- _Required action_: Retype each entry. Leave every word as it is.

[Collected data]
= = = = =

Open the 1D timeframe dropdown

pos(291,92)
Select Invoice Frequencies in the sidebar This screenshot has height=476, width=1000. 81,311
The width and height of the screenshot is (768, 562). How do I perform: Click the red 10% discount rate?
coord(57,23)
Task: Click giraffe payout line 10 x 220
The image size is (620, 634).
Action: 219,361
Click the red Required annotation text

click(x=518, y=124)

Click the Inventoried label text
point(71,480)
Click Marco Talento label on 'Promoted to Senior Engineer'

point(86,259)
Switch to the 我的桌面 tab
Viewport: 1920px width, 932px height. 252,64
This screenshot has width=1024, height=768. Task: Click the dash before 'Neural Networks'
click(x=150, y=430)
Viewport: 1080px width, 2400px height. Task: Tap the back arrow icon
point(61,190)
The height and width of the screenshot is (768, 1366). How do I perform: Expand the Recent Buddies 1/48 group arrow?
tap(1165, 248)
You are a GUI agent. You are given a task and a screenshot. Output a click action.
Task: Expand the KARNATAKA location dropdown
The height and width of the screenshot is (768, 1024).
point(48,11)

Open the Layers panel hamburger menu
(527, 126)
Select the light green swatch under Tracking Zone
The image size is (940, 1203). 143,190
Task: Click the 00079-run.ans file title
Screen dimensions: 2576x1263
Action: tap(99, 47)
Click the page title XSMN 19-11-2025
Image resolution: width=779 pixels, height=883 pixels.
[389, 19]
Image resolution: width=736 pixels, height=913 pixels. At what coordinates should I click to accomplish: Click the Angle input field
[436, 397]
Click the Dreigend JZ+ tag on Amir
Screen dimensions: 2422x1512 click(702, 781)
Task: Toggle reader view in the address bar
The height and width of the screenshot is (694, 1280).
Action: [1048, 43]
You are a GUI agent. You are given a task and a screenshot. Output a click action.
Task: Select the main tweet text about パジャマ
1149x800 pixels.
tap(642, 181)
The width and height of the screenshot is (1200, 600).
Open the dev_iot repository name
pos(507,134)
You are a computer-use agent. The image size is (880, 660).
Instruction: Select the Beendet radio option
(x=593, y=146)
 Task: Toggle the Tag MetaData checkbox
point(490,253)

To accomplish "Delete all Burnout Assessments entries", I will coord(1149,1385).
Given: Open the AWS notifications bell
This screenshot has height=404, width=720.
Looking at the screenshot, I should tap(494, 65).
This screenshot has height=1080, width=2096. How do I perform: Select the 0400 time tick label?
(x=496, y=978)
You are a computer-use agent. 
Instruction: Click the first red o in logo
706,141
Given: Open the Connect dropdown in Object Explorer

= = = = =

- _Solution for this task_:
Open the 1D timeframe dropdown

pos(291,92)
Select Invoice Frequencies in the sidebar This screenshot has height=476, width=1000. 81,311
The width and height of the screenshot is (768, 562). How do I perform: Click the red 10% discount rate?
coord(57,23)
Task: Click giraffe payout line 10 x 220
The image size is (620, 634).
Action: 219,361
Click the red Required annotation text

click(x=518, y=124)

Click the Inventoried label text
point(71,480)
Click Marco Talento label on 'Promoted to Senior Engineer'

point(86,259)
Switch to the 我的桌面 tab
Viewport: 1920px width, 932px height. 252,64
This screenshot has width=1024, height=768. Task: Click the dash before 'Neural Networks'
click(x=150, y=430)
Viewport: 1080px width, 2400px height. Task: Tap the back arrow icon
point(61,190)
The height and width of the screenshot is (768, 1366). How do I perform: Expand the Recent Buddies 1/48 group arrow?
tap(1165, 248)
You are a GUI agent. You are given a task and a screenshot. Output a click action.
Task: Expand the KARNATAKA location dropdown
The height and width of the screenshot is (768, 1024).
point(48,11)

Open the Layers panel hamburger menu
(527, 126)
Select the light green swatch under Tracking Zone
The image size is (940, 1203). 143,190
Task: Click the 00079-run.ans file title
Screen dimensions: 2576x1263
Action: tap(99, 47)
Click the page title XSMN 19-11-2025
Image resolution: width=779 pixels, height=883 pixels.
[389, 19]
Image resolution: width=736 pixels, height=913 pixels. At what coordinates should I click to accomplish: Click the Angle input field
[436, 397]
Click the Dreigend JZ+ tag on Amir
Screen dimensions: 2422x1512 click(702, 781)
Task: Toggle reader view in the address bar
The height and width of the screenshot is (694, 1280).
Action: [1048, 43]
You are a GUI agent. You are given a task and a screenshot. Output a click action.
Task: Select the main tweet text about パジャマ
1149x800 pixels.
tap(642, 181)
The width and height of the screenshot is (1200, 600).
Open the dev_iot repository name
pos(507,134)
You are a computer-use agent. The image size is (880, 660).
Instruction: Select the Beendet radio option
(x=593, y=146)
 Task: Toggle the Tag MetaData checkbox
point(490,253)

To accomplish "Delete all Burnout Assessments entries", I will coord(1149,1385).
Given: Open the AWS notifications bell
This screenshot has height=404, width=720.
Looking at the screenshot, I should tap(494, 65).
This screenshot has height=1080, width=2096. How do I perform: Select the 0400 time tick label?
(x=496, y=978)
You are a computer-use agent. 
Instruction: Click the first red o in logo
706,141
Given: Open the Connect dropdown in Object Explorer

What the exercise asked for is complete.